● **EXCERPT PROVIDED**:
═══
No, it isn't.  That commit didn't add any new functionality, but it
changed the preferred interfaces for assembling protocol messages.
Your patch was still using the old ones.

Attached is an updated patch.  I've made a few modifications:

- I wrote documentation.  For future reference, that's really the job
of the patch submitter.

- I changed the message type byte for the new message from 'Y' to 'v'.
'Y' is apparently used by logical replication as a "type message", but
'v' is not currently used for anything.  It's also somewhat mnemonic.

- I deleted the minimum protocol version from the new message.  I know
there were a few votes for including it, but I think it's probably
useless.  The client should always request the newest version it can
support; if that's not new enough for the server, then we're dead
anyway and we might as well just handle that via ERROR. Moreover, it
seems questionable whether we'd ever deprecate 3.0 support in the
server anyway, or if we do, it'll probably be because 4.0 has been
stable for a decade or so.  Desupporting 3.0 while continuing to
support 3.x,x>0 seems like a remote outcome (and, like I say, if it
does happen, ERROR is a good-enough response).  If there's some use
case for having a client request an older protocol version than the
newest one it can support, then this change could be revisited, or we
can just handle that by retrying the whole connection attempt.

- I changed the test for whether to send NegotiateProtocolVersion to
send it only when the client requests a version too new for the
server.  I think that if the client requests a version older than what
the server could support, the server should just silently use the
older version.  That's arguable.  You could argue that the message
should be sent anyway (at least to post-3.0 clients) as a way of
reporting what happened with _pq_.<whatever> parameters, but I have
two counter-arguments.  Number one, maybe clients just shouldn't send
_pq_.<whatever> parameters that the protocol version they're using
doesn't support, or if they do, be prepared for them to have no
effect.  Number two, this is exactly the sort of thing that we can
change in future minor protocol versions if we wish.  For example, we
could define protocol version 3.1 or 3.43 or whatever as always
sending a NegotiateProtocolVersion message.  There's no need for the
code to make 3.0 compatible with future versions to decide what
choices those future versions might make.

- Made the prefix matching check for "_pq_." rather than "_pq_".  I
think we're imagining extensions like _pq_.magic_fairy_dust, not
_pq_magic_fairy_dust.

- I got rid of the optional_parameters thing in Port and just passed a
list of unrecognized parameters around directly.  Once some parameters
are recognized, e.g. _pq_.magic_fairy_dust = 1, we'll probably have
dedicated fields in the Port for them (i.e. int magic_fairy_dust)
rather than digging them out of some list.  Moreover, with your
design, we'd end up having to make NegotiateServerProtocol exclude
things that are actually recognized, which would be annoying.
═══
● **EXTRACTED MATERIAL**:

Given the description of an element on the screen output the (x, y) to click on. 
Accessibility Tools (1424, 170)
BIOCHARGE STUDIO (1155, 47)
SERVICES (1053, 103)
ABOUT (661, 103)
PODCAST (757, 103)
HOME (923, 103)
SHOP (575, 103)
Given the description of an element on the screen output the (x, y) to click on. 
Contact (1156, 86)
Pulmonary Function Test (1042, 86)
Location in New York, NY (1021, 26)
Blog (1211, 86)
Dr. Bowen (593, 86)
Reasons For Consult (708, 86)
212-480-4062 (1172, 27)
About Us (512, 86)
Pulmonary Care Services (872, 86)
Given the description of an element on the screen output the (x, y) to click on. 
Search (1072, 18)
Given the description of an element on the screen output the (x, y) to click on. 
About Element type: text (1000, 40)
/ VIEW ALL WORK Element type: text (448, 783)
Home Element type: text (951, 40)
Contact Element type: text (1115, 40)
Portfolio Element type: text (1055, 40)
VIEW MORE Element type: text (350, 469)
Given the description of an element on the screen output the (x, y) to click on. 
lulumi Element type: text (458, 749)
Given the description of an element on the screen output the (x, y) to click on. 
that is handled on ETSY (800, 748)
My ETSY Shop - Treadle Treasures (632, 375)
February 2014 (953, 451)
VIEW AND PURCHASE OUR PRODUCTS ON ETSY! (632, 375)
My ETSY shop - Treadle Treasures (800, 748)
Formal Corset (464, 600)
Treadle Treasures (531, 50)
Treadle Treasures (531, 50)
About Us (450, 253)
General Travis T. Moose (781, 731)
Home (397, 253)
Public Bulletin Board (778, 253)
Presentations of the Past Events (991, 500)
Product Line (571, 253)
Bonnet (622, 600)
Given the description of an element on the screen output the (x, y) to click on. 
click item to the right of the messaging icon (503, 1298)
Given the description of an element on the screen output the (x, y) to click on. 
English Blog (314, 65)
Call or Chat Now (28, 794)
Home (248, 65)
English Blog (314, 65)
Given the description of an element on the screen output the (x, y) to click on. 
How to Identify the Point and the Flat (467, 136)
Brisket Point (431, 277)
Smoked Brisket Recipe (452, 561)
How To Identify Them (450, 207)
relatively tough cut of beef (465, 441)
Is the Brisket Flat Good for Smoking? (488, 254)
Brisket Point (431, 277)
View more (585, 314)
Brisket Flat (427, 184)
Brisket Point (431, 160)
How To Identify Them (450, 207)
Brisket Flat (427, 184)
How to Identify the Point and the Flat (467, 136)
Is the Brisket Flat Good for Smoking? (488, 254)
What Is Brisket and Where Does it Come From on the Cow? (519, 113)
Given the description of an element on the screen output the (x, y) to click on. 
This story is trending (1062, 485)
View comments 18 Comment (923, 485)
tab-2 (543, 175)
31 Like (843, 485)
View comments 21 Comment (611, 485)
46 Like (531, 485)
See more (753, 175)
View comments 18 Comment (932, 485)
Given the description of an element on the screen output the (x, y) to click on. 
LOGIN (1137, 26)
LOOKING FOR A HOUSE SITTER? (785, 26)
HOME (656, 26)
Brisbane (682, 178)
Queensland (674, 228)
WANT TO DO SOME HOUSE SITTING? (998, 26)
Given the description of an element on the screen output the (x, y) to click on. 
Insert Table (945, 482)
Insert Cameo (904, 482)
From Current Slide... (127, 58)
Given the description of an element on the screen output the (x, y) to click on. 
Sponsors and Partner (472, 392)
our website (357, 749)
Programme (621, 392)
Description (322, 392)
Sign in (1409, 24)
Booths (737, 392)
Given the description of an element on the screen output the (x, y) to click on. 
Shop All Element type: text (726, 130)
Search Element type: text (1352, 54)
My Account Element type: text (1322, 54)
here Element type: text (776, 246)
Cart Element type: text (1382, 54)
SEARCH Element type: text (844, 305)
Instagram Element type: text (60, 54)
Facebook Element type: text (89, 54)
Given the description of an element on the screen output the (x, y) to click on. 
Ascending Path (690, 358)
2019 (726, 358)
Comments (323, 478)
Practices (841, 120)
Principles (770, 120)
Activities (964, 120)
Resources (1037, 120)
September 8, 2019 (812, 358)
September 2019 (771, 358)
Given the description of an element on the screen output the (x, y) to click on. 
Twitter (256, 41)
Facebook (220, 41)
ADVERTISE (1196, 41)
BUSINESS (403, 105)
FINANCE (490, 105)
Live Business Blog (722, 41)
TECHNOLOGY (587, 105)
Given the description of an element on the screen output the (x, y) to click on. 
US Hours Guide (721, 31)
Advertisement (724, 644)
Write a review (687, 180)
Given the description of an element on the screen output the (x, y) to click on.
═══
● **EXERCISES**:
(A) In the patch review message, what message type byte replaced 'Y' for the new message?
(B) Say whether each statement agrees with the patch review message, answering yes or no and quoting the deciding words.
(i) The prefix check was changed to look for extensions with a period after "_pq_".
(ii) The new message still carries a minimum protocol version.
(iii) The server sends NegotiateProtocolVersion when the client asks for a version older than the server supports.
(C) Continue the patch review message from its last sentence.
The lines are not needed for any of this.

● **ANSWERS FOR THE TASKS**:
(A) The byte 'v' replaced 'Y'.

(B)
(i) Yes: "I think we're imagining extensions like _pq_.magic_fairy_dust, not _pq_magic_fairy_dust."
(ii) No: "I deleted the minimum protocol version from the new message."
(iii) No: "send it only when the client requests a version too new for the server."

(C)
- I got rid of the pq_flush().  There's no need for this because we're
always going to send another protocol message (ErrorResponse or
AuthenticationSomething) afterwards.

- I renamed NegotiateServerProtocol to SendNegotiateProtocolVersion
and moved it to what I think is a more sensible place in the file.

- I removed the error check for 2.x, x != 0.  I may have advocated for
this before, but on reflection, I don't see much advantage in
rejecting things that work today.

- I fixed the above-mentioned failure to use the new interface for
assembling the NegotiateProtocolVersion message.

- I did some work on the comments.

Barring objections, I plan to commit this and back-patch it all the
way.  Of course, this is not a bug fix, but Tom previously proposed
back-patching it and I think that's a good idea, because if we don't,
it will be a very long time before servers with this code become
commonplace in the wild.  Back-patching doesn't completely fix that
problem because not everybody applies upgrades and some people may be
running EOL versions, but it will still help.

Also attached is a patch I used for testing purposes, some version of
which we might eventually use when we actually introduce version 3.1
of the protocol.  It bumps the protocol version that libpq uses from
3.0 to 3.1 without changing what the server thinks the latest protocol
version is, so the server always replies with a
NegotiateProtocolVersion message.  It also teaches libpq to ignore the
NegotiateProtocolVersion message.  With that patch applied, make
check-world passes, which seems to show that the server-side changes
are not totally broken.  More testing would be great, of course.

Some thoughts on the future:

- libpq should grow an option to force a specific protocol version.
Andres already proposed one to force 2.0, but now we probably want to
generalize that to also allow forcing a particular minor version.
That seems useful for testing, if nothing else, and might let us add
TAP tests that this stuff works as intended.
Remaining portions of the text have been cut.